**Set problem**.
Determine how many lines of the records below contain the string "header", and reply with that number alone.

**Material for this exercise**.
————

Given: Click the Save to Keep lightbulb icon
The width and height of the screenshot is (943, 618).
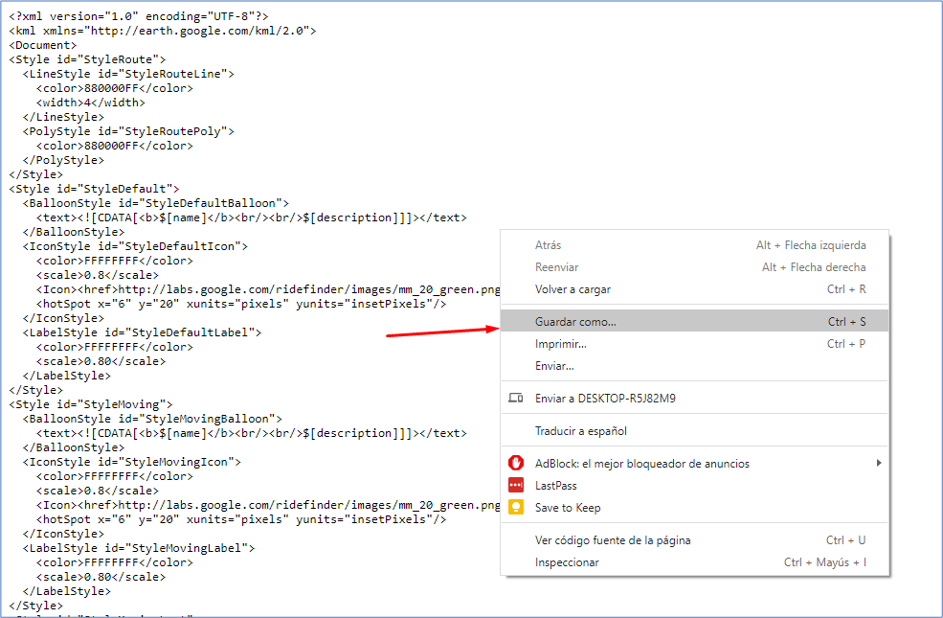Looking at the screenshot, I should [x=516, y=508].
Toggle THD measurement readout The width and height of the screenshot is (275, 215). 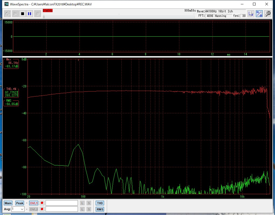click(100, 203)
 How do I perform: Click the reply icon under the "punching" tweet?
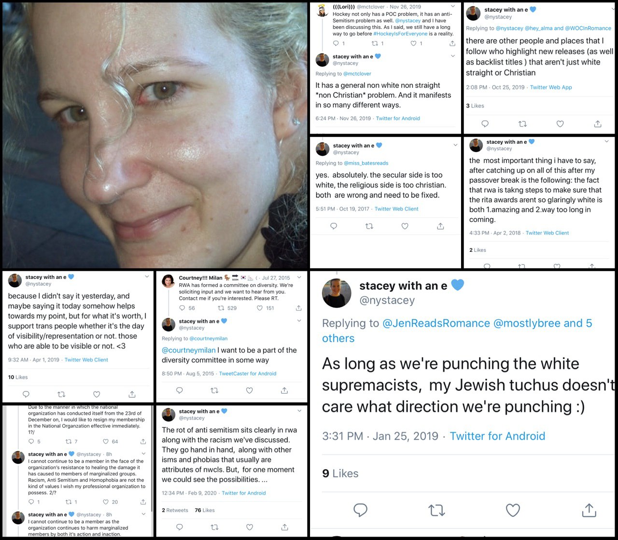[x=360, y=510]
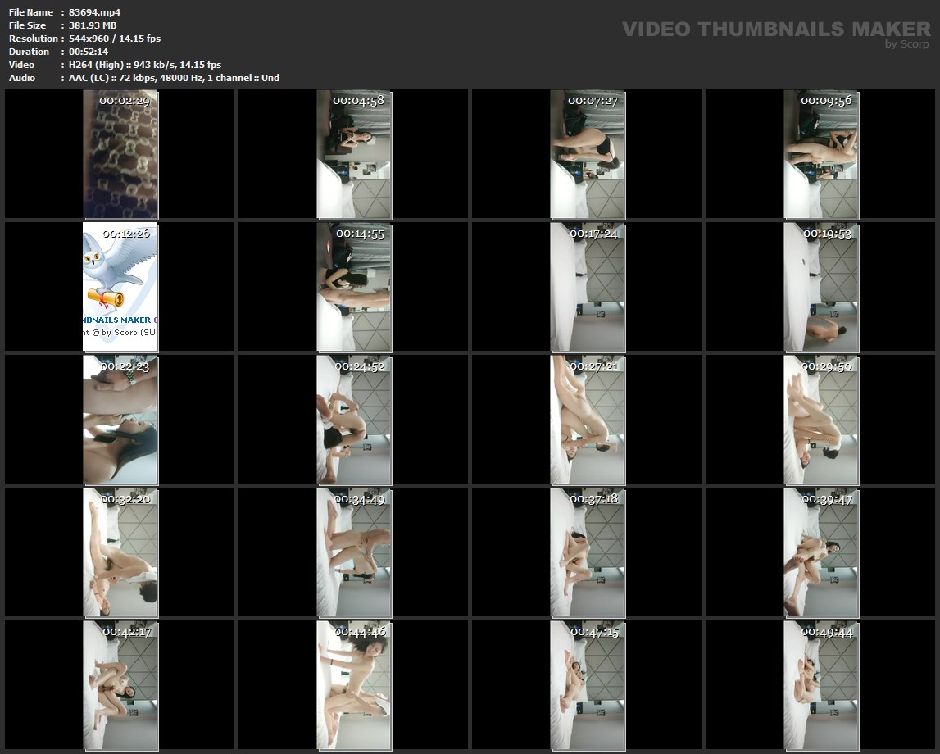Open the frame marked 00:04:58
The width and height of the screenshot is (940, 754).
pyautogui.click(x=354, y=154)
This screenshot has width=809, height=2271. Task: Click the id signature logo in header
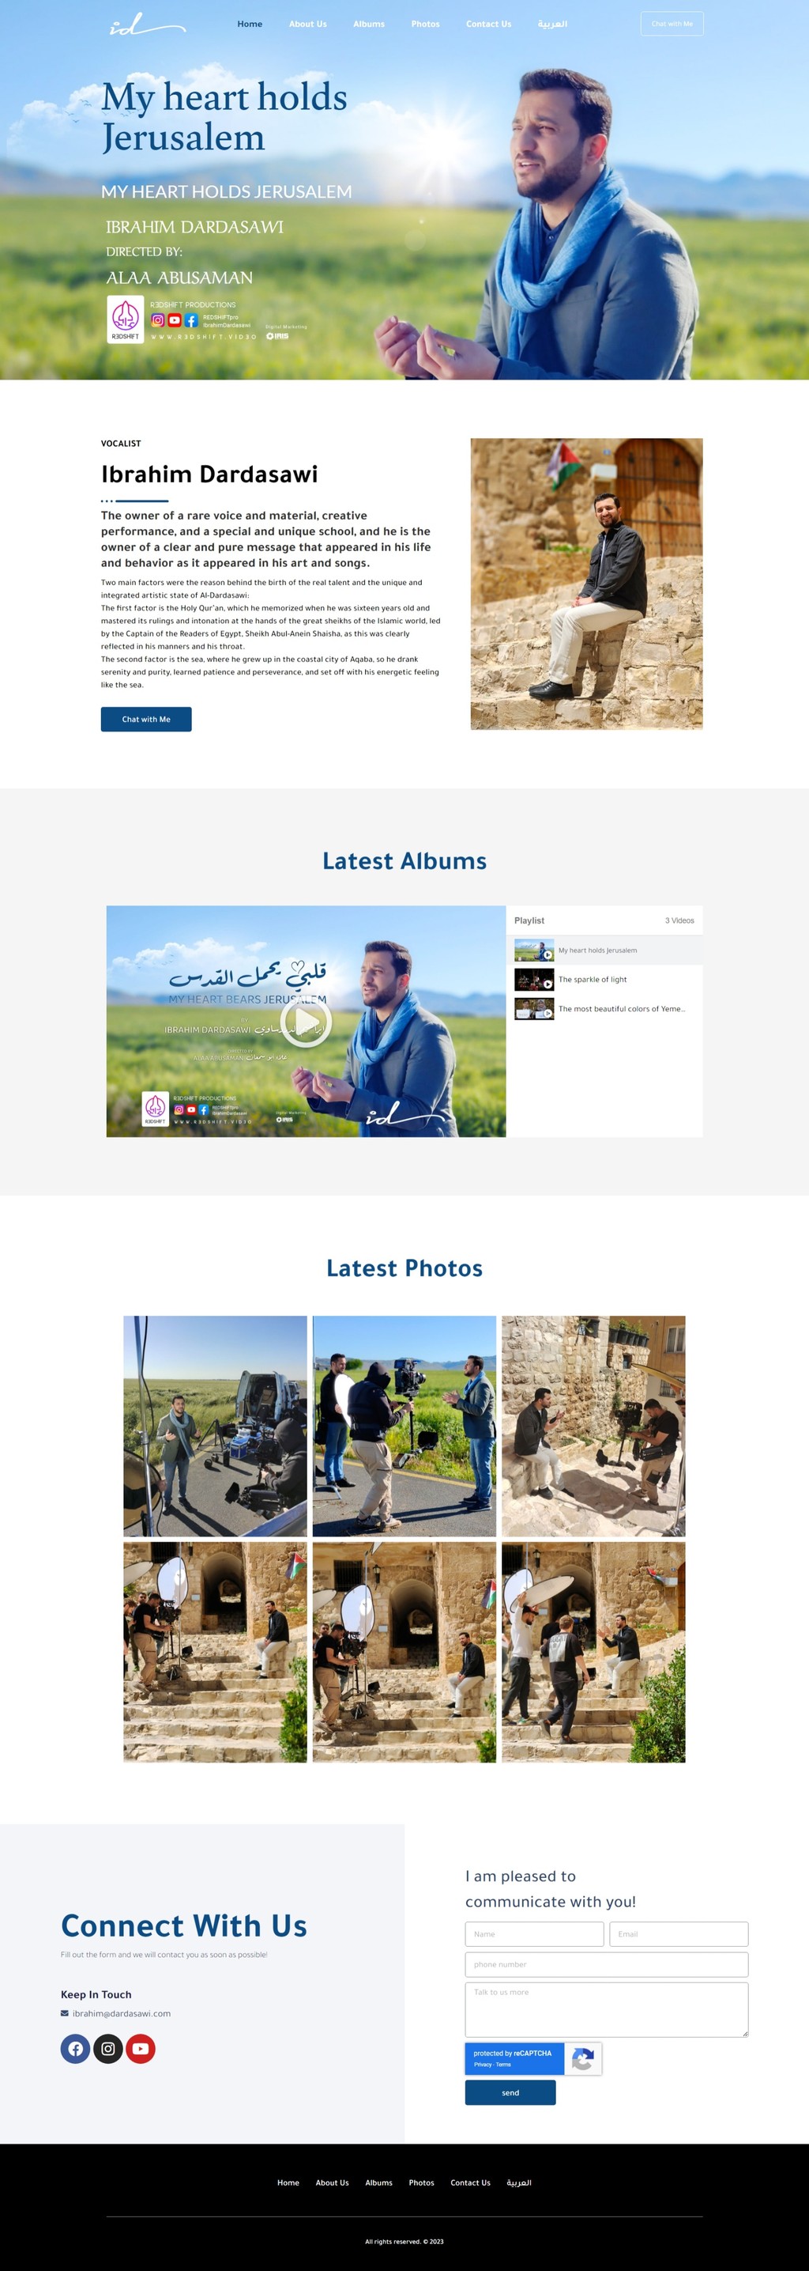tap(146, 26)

————

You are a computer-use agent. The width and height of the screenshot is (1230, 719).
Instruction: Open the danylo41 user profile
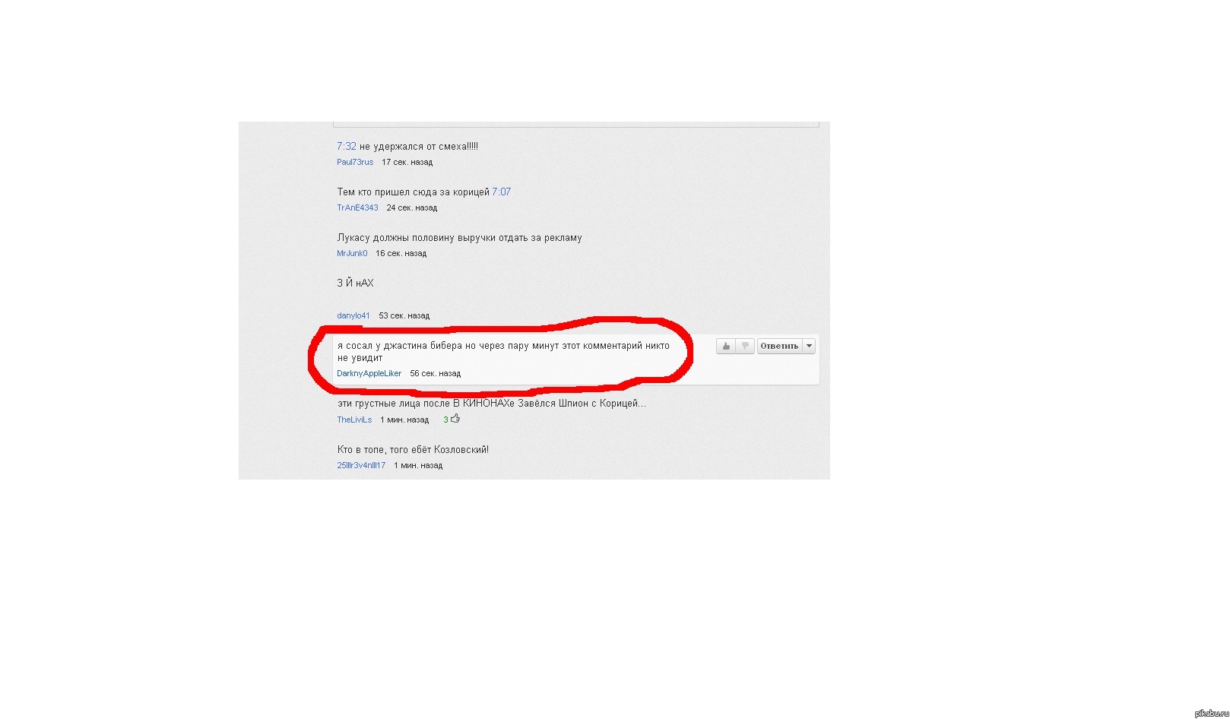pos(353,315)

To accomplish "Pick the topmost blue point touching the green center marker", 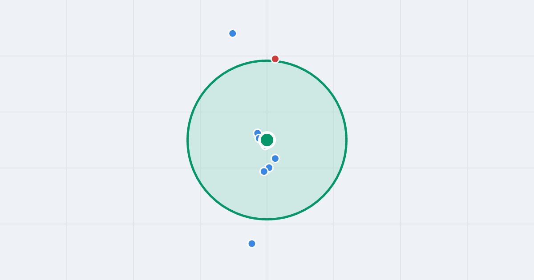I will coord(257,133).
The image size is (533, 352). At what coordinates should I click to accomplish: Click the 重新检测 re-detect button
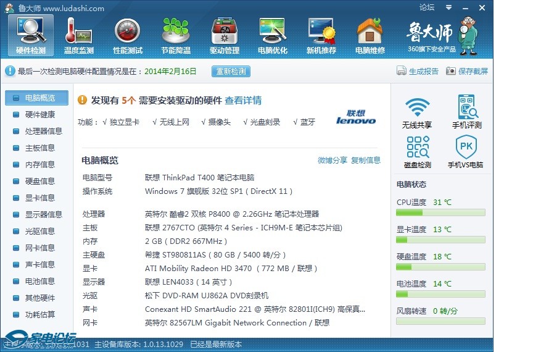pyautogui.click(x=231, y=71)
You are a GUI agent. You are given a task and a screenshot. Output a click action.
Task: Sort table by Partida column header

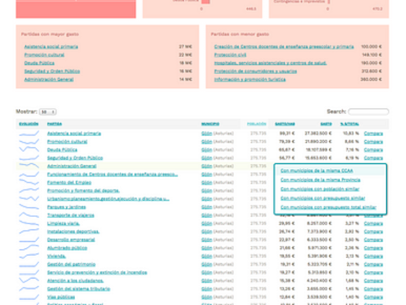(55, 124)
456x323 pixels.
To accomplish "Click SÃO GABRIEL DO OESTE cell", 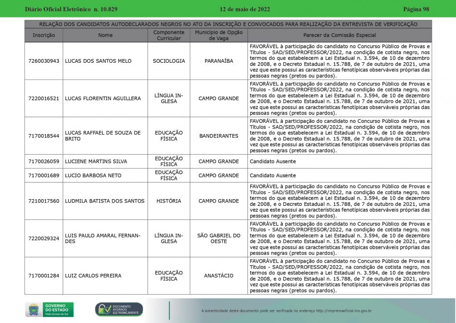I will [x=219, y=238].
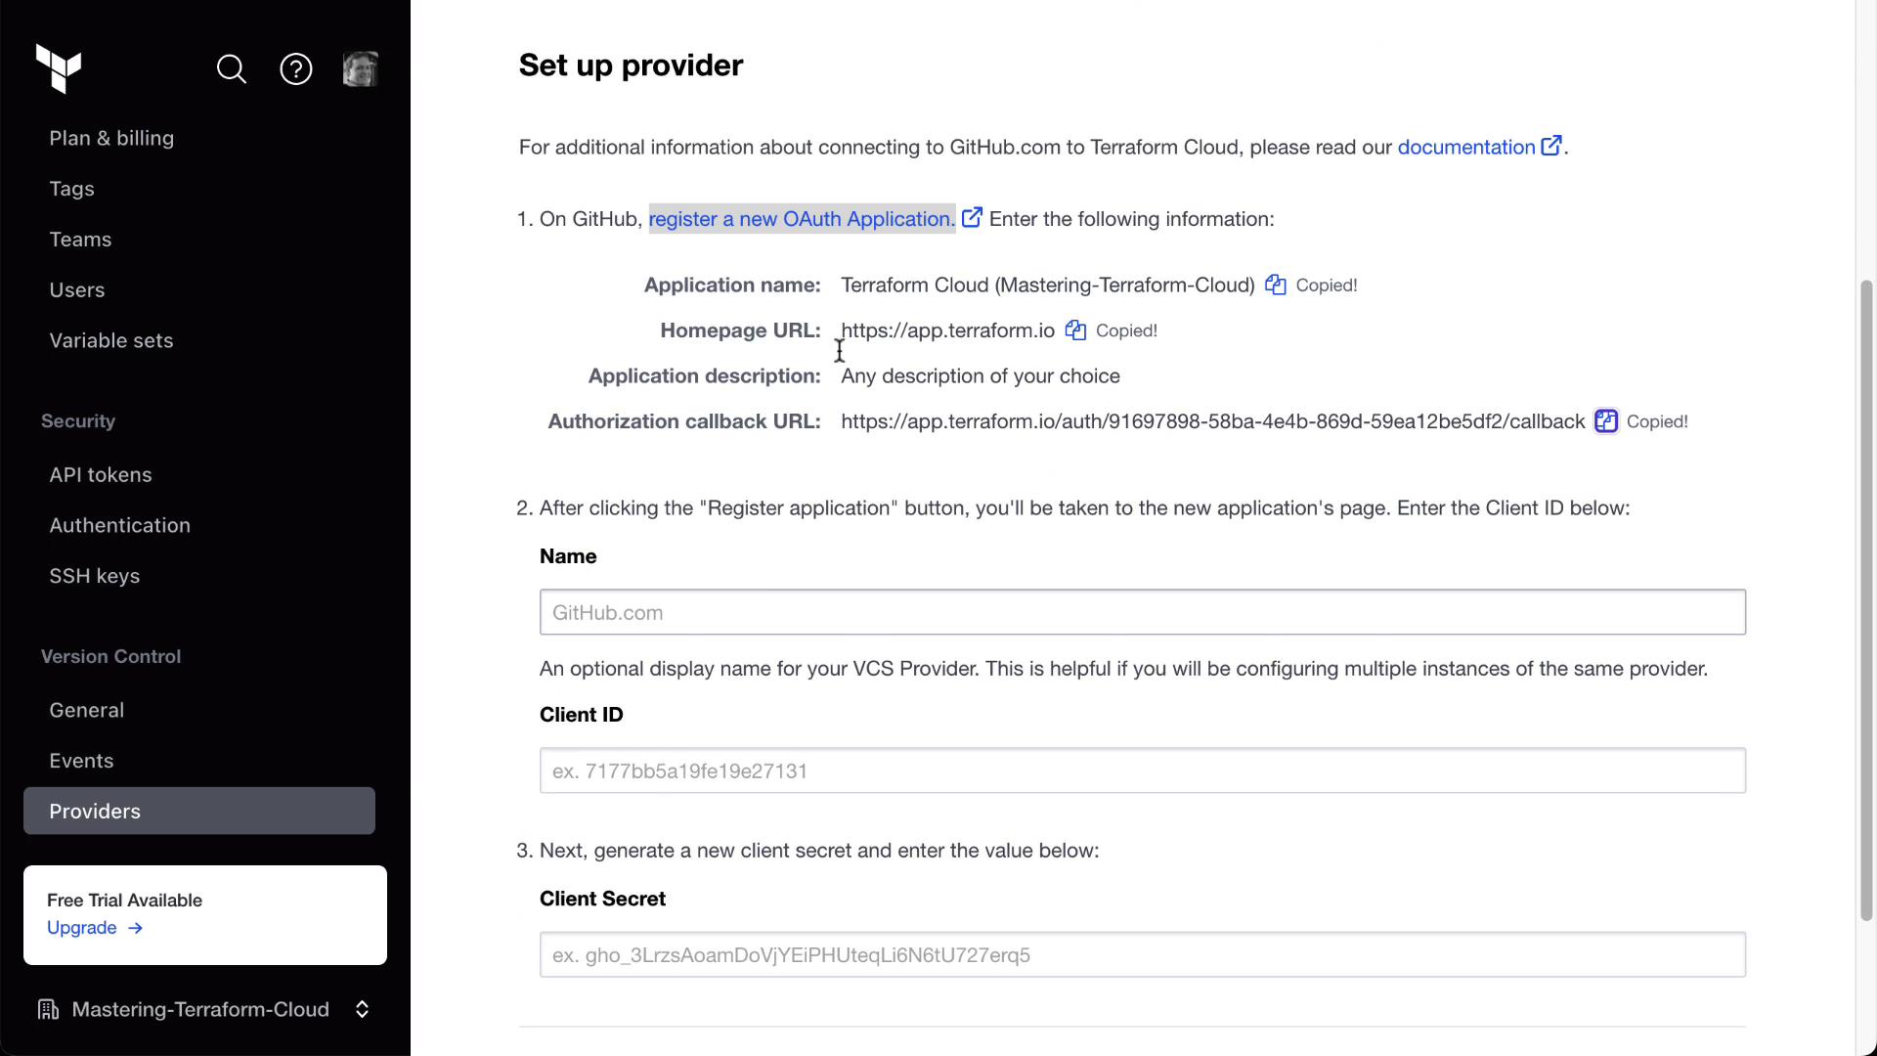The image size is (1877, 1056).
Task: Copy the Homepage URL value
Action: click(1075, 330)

————

**Full answer**.
2